En citant une confidence que lui a faite Louise Robert à propos de l’influence déterminante sur elle de René Payant (« C’est lui qui m’a mise au monde »), Jean-Claude Rochefort évoque la figure de « ce flamboyant météore » et grand collaborateur de Spirale.Évocation fort pertinente! Nous nous apprêtons en effet, comme il le signale, à célébrer, en septembre, le vingt-cinquième anniversaire de notre magazine. Double célébration en fait, puisqu’en janvier-février 2005 nous publierons le 200e numéro. Chers amis, nous vous annoncerons les activités qui souligneront ces événements auxquelles vous serez conviés. Dès maintenant nous vous invitons au lancement (date, heure et lieu à préciser) du numéro de septembre-octobre dont le dossier, préparé par Catherine Mavrikakis et Jean-Claude Rocherfort, portera — et ce n’est pas qu’un hasard! — sur L’amour.

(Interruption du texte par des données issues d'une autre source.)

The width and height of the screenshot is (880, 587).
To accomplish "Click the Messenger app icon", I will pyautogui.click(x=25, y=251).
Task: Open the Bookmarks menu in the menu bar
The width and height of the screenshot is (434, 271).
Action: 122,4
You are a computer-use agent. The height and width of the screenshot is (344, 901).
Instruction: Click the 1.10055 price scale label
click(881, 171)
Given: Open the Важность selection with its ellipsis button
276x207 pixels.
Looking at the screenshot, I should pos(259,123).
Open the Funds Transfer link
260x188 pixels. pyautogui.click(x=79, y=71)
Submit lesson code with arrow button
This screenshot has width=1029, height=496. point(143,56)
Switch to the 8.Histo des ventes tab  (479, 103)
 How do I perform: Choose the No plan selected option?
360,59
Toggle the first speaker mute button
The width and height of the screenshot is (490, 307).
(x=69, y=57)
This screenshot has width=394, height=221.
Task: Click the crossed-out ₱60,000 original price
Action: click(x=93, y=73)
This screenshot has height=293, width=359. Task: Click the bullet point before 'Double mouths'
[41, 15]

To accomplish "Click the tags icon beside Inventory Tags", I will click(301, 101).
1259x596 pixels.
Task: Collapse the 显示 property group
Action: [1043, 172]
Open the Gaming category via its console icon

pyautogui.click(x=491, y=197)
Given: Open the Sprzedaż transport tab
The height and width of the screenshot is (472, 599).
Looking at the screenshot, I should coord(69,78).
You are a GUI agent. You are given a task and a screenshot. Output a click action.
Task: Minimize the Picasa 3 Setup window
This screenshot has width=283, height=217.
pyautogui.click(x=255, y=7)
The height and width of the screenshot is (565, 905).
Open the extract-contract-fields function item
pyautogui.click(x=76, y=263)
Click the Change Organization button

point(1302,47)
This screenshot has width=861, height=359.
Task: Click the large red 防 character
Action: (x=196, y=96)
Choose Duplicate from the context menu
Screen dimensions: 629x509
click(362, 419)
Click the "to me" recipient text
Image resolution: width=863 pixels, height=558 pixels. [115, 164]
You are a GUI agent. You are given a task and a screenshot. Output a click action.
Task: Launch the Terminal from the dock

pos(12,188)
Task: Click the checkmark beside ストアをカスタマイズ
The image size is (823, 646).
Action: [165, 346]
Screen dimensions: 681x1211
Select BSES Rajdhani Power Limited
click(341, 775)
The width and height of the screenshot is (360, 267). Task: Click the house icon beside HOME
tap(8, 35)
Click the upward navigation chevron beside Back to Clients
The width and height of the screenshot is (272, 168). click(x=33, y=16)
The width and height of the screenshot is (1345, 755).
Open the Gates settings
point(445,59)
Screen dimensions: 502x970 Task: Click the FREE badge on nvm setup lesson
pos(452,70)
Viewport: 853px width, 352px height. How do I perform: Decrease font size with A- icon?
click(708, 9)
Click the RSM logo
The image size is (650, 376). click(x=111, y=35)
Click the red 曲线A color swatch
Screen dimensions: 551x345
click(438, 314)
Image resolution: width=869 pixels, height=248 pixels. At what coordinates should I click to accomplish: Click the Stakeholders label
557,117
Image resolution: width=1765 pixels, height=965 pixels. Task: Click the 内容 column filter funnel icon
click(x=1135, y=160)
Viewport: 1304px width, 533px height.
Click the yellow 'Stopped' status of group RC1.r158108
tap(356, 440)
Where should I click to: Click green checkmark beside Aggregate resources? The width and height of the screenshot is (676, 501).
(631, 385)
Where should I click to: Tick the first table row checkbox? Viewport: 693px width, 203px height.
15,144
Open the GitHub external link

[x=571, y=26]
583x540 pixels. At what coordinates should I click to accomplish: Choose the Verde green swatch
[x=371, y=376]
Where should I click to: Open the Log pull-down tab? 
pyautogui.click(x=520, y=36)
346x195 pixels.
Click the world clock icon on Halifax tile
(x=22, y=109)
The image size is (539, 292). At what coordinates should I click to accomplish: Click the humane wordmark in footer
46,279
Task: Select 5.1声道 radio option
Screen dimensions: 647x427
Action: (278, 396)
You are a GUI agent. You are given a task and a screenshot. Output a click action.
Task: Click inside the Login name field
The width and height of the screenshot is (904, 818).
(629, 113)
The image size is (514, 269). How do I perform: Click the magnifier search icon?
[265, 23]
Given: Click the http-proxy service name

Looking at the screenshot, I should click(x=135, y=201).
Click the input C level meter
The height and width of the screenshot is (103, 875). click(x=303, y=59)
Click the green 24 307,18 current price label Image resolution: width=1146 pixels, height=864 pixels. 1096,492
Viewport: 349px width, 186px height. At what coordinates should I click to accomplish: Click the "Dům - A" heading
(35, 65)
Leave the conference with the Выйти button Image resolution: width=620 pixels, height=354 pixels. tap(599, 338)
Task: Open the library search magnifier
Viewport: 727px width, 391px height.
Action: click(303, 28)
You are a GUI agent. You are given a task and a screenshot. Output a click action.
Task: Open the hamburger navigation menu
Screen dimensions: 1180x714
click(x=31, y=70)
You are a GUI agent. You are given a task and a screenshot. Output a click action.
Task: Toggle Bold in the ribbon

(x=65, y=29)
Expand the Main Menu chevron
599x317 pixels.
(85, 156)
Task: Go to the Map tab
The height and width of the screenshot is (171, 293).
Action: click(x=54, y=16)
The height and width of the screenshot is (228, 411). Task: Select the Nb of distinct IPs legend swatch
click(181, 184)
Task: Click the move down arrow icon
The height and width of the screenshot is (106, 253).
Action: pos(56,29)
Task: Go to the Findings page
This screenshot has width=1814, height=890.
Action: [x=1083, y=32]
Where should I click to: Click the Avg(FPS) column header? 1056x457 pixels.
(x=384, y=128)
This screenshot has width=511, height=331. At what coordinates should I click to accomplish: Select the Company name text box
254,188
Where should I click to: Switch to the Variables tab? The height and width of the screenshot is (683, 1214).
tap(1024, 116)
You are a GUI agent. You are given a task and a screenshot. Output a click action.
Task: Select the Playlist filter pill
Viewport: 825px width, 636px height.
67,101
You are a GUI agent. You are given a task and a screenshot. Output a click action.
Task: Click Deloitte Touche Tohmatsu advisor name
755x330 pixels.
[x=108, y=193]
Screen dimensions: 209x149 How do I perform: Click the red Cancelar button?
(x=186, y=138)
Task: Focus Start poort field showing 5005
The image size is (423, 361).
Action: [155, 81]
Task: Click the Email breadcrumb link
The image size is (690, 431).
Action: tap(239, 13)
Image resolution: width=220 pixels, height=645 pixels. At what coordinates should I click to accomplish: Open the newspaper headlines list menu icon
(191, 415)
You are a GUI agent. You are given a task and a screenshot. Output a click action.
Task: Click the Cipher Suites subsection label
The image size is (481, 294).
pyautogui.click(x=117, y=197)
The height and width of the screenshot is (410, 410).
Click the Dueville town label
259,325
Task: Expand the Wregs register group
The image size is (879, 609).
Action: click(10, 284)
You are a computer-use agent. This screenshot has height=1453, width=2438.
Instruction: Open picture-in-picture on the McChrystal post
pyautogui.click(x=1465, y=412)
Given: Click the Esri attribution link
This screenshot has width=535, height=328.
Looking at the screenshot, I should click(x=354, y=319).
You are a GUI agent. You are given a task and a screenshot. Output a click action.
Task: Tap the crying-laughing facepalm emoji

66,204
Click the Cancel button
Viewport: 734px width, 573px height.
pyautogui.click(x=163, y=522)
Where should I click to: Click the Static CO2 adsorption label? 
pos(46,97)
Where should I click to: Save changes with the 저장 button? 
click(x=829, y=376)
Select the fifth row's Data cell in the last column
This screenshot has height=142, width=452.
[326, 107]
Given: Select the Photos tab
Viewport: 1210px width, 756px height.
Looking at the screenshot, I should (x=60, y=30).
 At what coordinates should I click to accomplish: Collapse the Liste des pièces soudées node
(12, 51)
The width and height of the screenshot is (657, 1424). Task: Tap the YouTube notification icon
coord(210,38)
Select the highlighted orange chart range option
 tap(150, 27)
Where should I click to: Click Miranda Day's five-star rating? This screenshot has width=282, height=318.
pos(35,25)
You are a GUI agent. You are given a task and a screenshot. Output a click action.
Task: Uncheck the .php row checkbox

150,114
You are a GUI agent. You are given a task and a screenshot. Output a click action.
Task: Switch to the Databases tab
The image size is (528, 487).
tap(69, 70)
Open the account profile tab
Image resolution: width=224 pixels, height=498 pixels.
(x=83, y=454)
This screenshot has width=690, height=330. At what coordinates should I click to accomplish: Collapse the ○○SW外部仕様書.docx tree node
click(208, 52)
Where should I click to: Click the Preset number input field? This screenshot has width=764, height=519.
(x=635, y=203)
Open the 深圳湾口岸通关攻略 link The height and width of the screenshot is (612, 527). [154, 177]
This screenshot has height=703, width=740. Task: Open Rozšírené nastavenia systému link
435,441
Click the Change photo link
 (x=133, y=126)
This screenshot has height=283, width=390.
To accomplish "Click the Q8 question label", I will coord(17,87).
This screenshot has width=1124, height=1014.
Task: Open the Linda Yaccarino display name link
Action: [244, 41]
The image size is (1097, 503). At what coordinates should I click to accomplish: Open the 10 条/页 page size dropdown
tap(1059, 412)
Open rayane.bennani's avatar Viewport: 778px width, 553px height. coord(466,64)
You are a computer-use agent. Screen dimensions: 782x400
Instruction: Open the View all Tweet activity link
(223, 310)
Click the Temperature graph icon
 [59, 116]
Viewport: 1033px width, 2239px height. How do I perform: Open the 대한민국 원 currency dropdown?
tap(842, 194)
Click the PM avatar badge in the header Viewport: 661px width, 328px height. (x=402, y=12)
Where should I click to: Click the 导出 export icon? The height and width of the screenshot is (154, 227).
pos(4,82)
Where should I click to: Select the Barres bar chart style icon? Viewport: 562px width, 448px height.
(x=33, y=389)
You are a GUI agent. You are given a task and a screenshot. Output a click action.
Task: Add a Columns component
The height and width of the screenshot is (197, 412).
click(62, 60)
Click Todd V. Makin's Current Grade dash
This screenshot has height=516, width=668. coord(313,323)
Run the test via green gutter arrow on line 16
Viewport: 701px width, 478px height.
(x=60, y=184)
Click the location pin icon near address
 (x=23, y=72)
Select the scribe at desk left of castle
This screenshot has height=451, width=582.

Suivront les dossiers : Le corps (novembre-décembre; responsables : Danielle Fournier et Pierre L’Hérault); Les enseignements de la culture (janvier-février 2005; le comité de rédaction); Roman du XXIe siècle dans la francophonie (mars-avril 2005; Stéphan Gibeault et Eva Le Grand).
En espérant que nos choix de livres et de films vous seront utiles, nous vous souhaitons un excellent été.